● **PROBLEM**
Among the entries below, please repeat exactly and only the lines from the line containing "You are a computer-use" to the line containing "Instruction: Click the", both lines included.

● **INPUT**
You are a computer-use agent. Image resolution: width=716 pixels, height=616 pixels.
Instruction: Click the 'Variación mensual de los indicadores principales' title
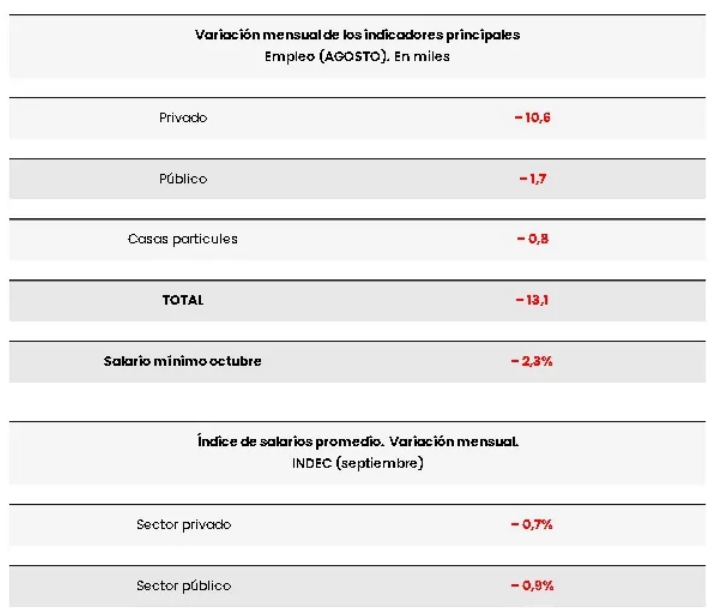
==
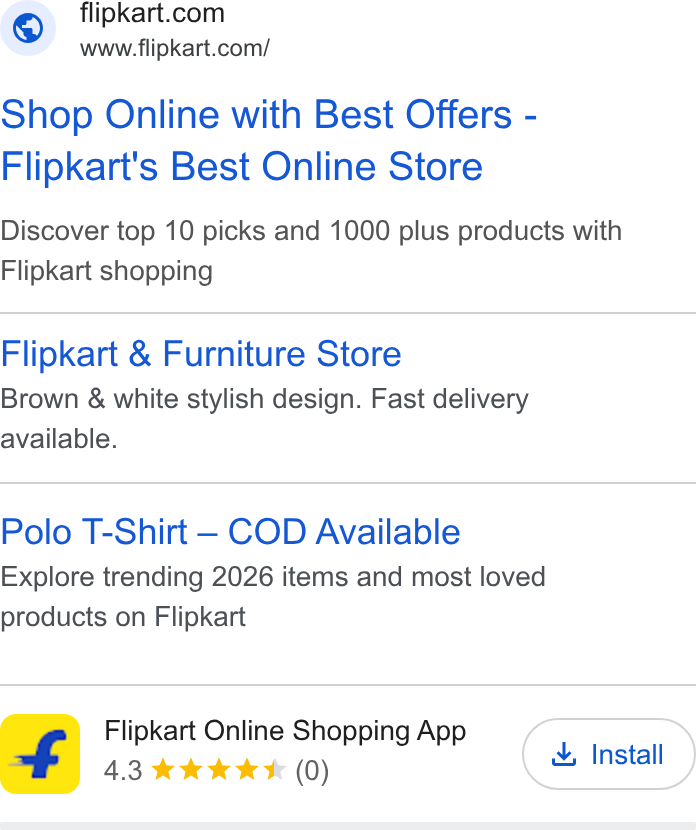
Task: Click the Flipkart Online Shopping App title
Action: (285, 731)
* * *
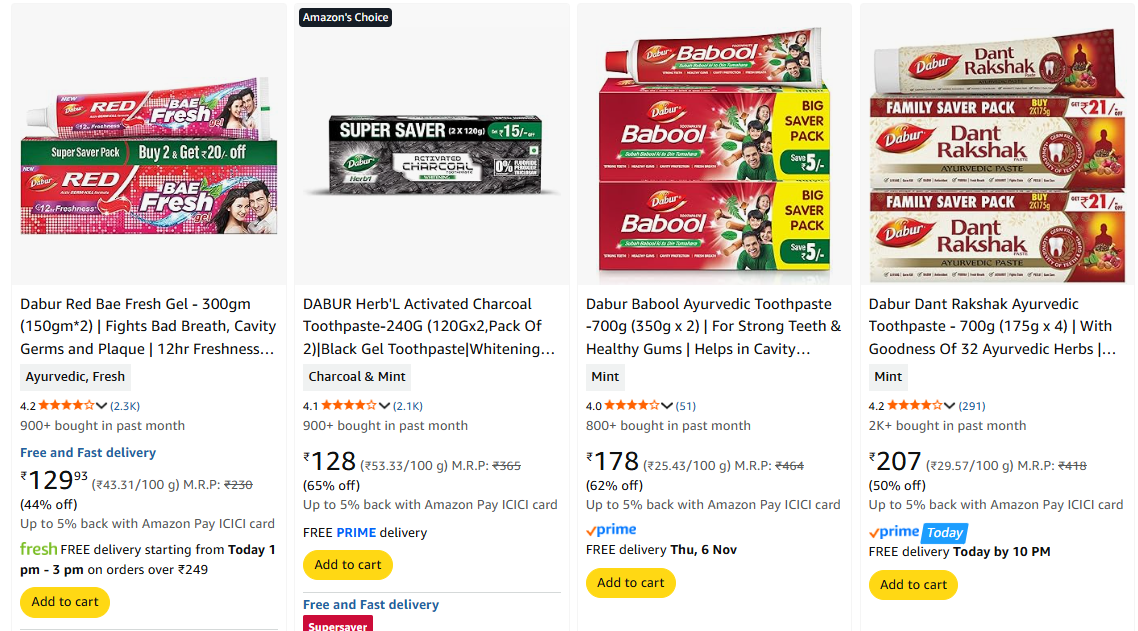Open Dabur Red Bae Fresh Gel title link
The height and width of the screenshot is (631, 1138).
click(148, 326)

● **FINISHED EXERCISE**
You are a computer-use agent. Image resolution: width=716 pixels, height=616 pixels.
Instruction: Click the 'Variación mensual de los indicadores principales' title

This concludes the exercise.